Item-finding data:
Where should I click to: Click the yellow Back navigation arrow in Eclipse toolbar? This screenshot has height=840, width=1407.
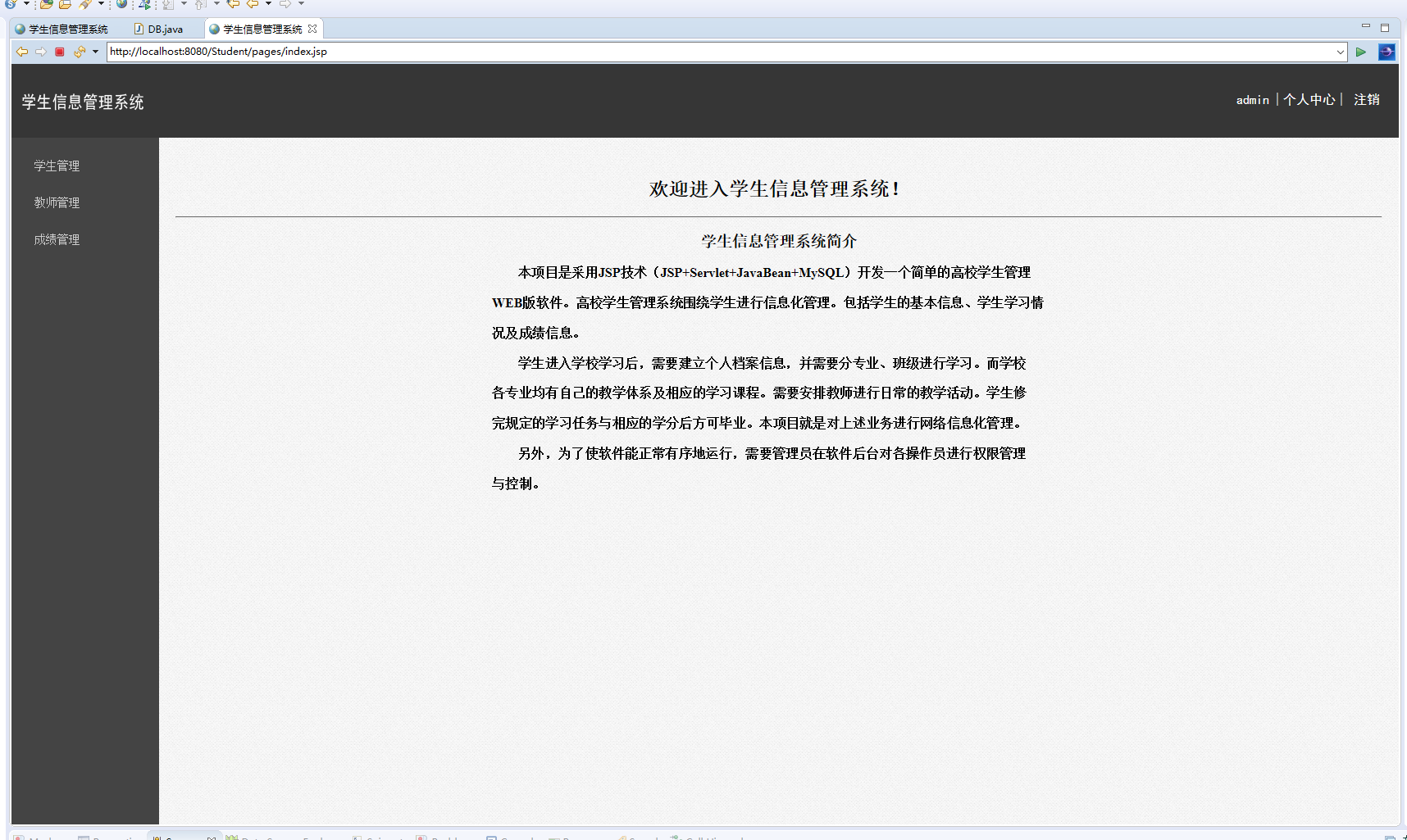[x=252, y=6]
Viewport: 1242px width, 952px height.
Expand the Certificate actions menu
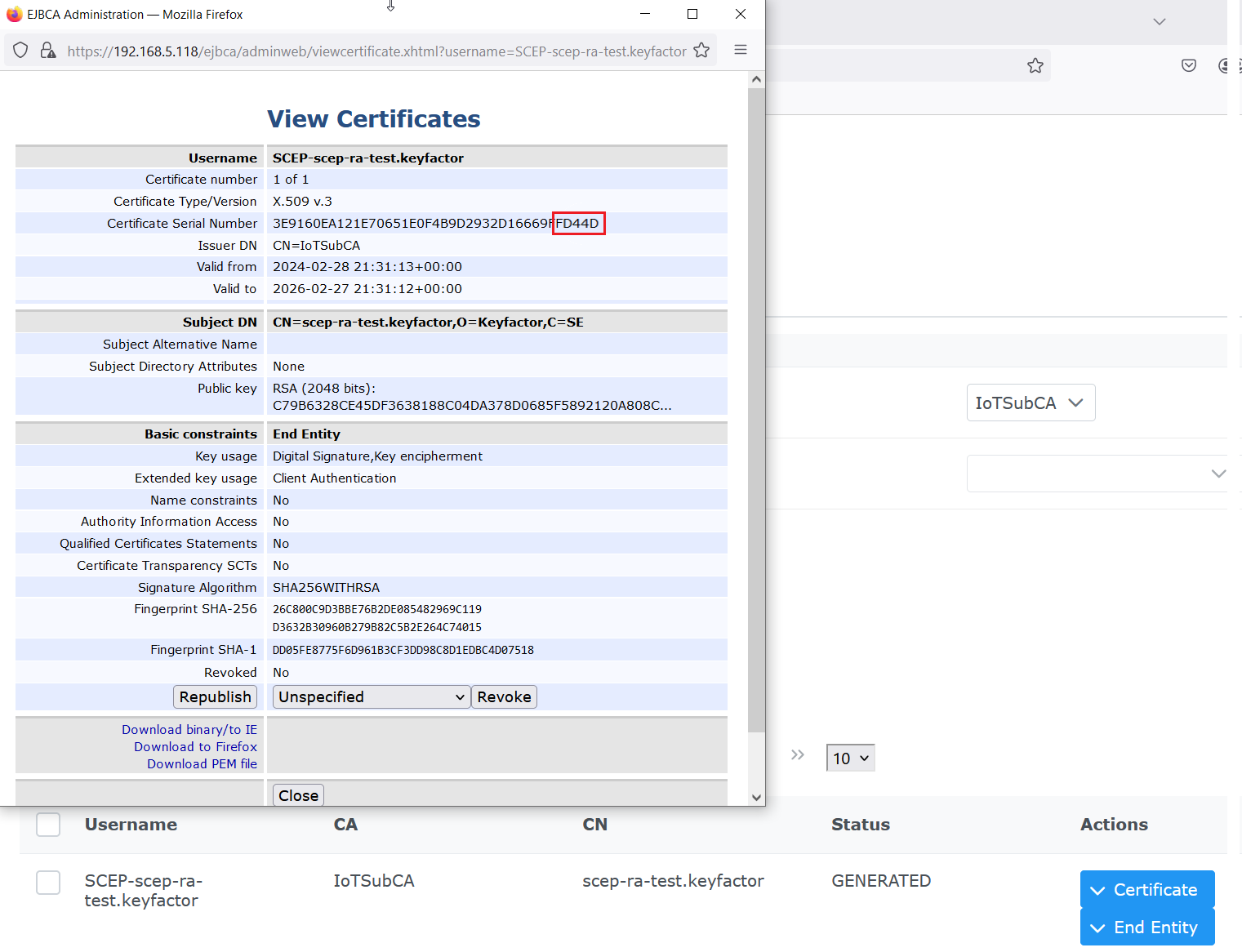(1146, 890)
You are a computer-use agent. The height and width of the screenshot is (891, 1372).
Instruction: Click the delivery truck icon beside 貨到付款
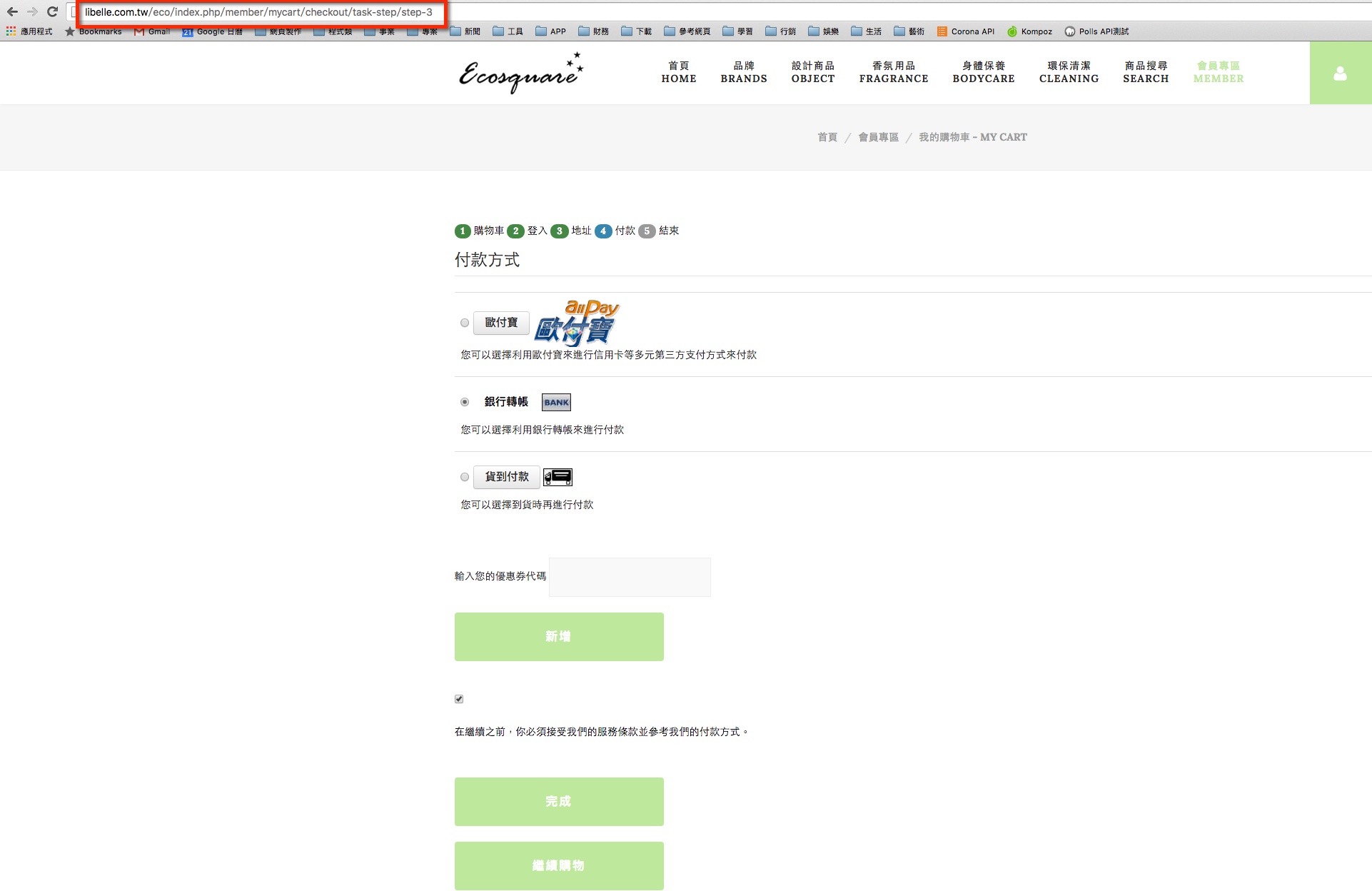point(558,477)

▶ What needs to be done
Convert the data above into a JSON list of strings, one string per line, with blank lines skipped and the pictures left out.

▶ Answer to the task
[
  "Where should I click to: Click the yellow Back navigation arrow in Eclipse toolbar? This screenshot has height=840, width=1407.",
  "[x=252, y=6]",
  "Viewport: 1242px width, 952px height.",
  "Expand the Certificate actions menu",
  "(1146, 890)",
  "You are a computer-use agent. The height and width of the screenshot is (891, 1372).",
  "Instruction: Click the delivery truck icon beside 貨到付款",
  "point(558,477)"
]